*Explore the material:*
1. Rewrite the paragraph of the liability segregation text that begins "Multi-LLC planning strategies are not exclusive" as a short list that keeps its main facts.
2. Continue the text on multi-LLC liability segregation from its last sentence, picking up the discussion of the strategy.

*Document extract:*

==*==

Multi-LLC Business Strategies: Liability Segregation

Multi-LLC planning strategies are not exclusive to LLCs alone. These same strategies may be used with limited partnerships or corporations. However, corporations don’t have charging order protection, and limited partnerships don’t have limited liability for the general partner, although we can compensate for this shortcoming by using an LLC as the general partner. Therefore, the following planning strategies are usually most effectively used with LLCs.

The 1st strategy is very simple: we put various assets into separate LLCs so as to segregate certain assets from the potential liability produced by other assets in. This is called “liability segregation” and is especially useful in protecting non-liability producing or “safe” assets, such as investments, from high-risk or “dangerous” assets, such as a vehicle or business that contracts with the public. If a vehicle or high-risk business is in one LLC, then, a lawsuit against that LLC will not threaten the assets in another LLC. Likewise, a lawsuit against an LLC’s owner will not threaten assets in his LLC, and will not affect his interest in an LLC beyond the creditor possibly obtaining or foreclosing on a charging order. The figure below illustrates the concept of liability segregation.

==*==

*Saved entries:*
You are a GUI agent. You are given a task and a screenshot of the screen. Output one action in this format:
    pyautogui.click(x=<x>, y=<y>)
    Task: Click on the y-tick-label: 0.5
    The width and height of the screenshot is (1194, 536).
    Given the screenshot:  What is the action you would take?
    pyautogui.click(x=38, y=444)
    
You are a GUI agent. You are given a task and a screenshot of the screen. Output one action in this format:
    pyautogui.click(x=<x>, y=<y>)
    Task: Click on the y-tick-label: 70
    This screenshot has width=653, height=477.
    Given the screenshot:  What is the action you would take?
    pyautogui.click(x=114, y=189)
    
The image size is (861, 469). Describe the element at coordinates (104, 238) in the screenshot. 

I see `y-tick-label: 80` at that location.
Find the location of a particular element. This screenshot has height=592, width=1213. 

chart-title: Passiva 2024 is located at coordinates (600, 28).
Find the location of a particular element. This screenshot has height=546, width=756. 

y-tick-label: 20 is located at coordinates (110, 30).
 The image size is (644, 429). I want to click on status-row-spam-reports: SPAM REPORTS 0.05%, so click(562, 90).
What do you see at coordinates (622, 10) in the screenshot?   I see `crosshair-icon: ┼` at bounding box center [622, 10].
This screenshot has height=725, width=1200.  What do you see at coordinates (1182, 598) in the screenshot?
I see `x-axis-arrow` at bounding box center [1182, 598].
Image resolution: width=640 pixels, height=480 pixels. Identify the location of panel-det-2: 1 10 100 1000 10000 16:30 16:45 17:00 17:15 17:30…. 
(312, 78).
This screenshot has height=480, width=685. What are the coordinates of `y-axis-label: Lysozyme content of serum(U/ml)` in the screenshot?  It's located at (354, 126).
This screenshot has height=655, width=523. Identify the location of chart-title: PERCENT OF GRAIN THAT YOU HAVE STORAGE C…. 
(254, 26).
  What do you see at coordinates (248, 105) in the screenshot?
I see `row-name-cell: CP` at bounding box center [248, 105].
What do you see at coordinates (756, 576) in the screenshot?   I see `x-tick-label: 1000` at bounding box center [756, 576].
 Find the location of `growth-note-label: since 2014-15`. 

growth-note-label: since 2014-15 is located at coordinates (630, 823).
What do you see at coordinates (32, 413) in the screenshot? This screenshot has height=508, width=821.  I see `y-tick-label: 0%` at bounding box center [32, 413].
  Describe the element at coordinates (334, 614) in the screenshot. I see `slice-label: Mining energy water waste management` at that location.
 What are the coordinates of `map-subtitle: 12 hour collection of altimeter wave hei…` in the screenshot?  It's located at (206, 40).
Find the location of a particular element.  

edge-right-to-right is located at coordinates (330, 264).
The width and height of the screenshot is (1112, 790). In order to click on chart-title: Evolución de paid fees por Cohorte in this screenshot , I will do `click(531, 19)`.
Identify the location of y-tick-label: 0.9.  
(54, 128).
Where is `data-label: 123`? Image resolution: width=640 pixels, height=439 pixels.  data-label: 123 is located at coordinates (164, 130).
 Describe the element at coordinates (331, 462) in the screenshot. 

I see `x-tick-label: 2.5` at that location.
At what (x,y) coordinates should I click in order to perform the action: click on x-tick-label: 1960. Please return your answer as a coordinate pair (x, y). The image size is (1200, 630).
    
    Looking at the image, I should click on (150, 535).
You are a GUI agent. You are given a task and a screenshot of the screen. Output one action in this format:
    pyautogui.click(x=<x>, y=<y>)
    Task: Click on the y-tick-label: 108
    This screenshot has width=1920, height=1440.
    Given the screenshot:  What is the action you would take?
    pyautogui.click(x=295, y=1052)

==*==

*Answer list:*
1.
- Multi-LLC planning strategies can also be used with limited partnerships or corporations.
- Corporations lack charging order protection.
- In limited partnerships, the general partner lacks limited liability, though using an LLC as the general partner can make up for this.
- For these reasons, the strategies usually work best with LLCs.

2.
Figure 10.1

Although a multi-LLC approach is effective, it is not without its drawbacks and vulnerabilities. First, multiple LLCs generally mean multiple tax returns, administrative costs, added complexity, and higher overall governmental fees (such as annual reports, or franchise taxes such as the infamous $800 minimum California LLC tax and fee levied on each LLC registered or doing business in California.) Furthermore, although one LLC’s assets are not exposed to liability arising from another LLC’s liability, an LLC that is sued could still potentially lose all its assets to the creditor who is suing it. There are ways to overcome or minimize this weakness, including equity stripping, and also the strategy we discuss next.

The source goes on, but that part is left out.